University of Winnipeg | 50 Years Search

Margaret Sweatman

Alumna, Writer, Performer, Faculty Member


Margaret Sweatman

Margaret Sweatman, ©Jay Gaune

Inspiring local writers and national acclaim

Margaret Sweatman is an award-winning local author and performer whose creativity has inspired countless students, writers, and readers alike.

Sweatman’s career at The University of Winnipeg has come full circle in recent years. A graduate of The University of Winnipeg Collegiate, she completed a BA in English and history at the University in 1974, before studying at Concordia University and completing a MA at Simon Fraser University. Now, she is a distinguished faculty member in UWinnipeg’s Department of English where she teaches creative writing, Canadian literature, the short story, the novel, and poetry.

In 2005, Sweatman provided valuable commentary and mentorship to emerging student and community writers as the inaugural UWinnipeg Carol Shields Writer-in-Residence.

Sweatman’s five novels — Fox, Sam & Angie, When Alice Lay Down with Peter, The Players, and Mr. Jones — have earned her numerous awards locally and nationally. She is the recipient of the Rogers Writers’ Trust Fiction Prize, the Sunburst Award for Canadian Literature of the Fantastic, and the McNally Robinson Manitoba Book of the Year award.

In addition to being a talented novelist, Sweatman is also an accomplished playwright and singer-songwriter.
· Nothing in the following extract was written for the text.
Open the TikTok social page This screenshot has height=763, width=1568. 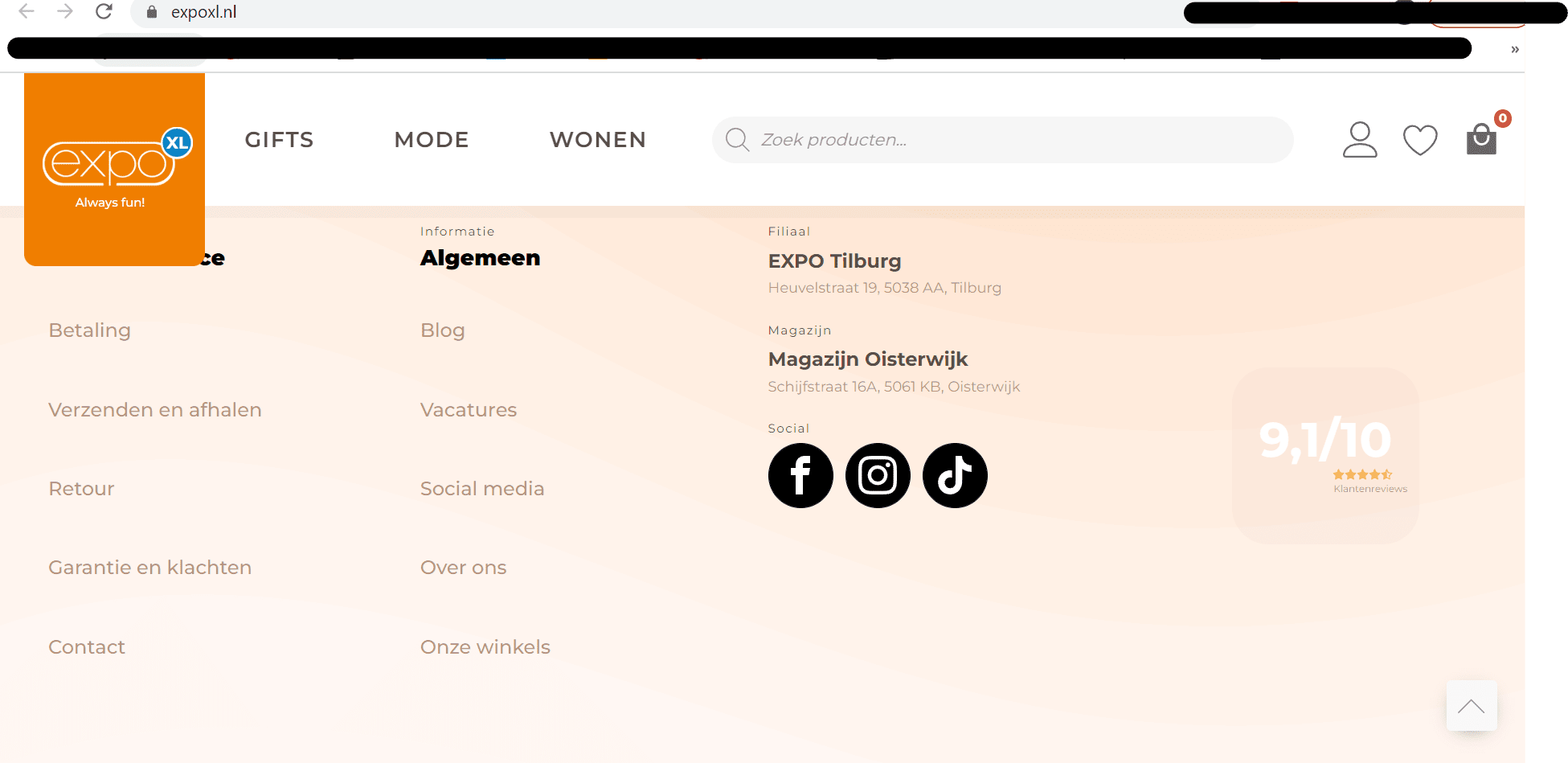point(954,475)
Her plays have been produced by the Prairie Theatre Exchange, the Popular Theatre Alliance and others; and she has played with the Winnipeg Symphony Orchestra, the National Academy Orchestra, and with her own Broken Songs Band.

In 2006, she won a Genie Award for Best Song in a Canadian Film for the song Winter When, which she co-wrote with her husband, composer Glenn Buhr.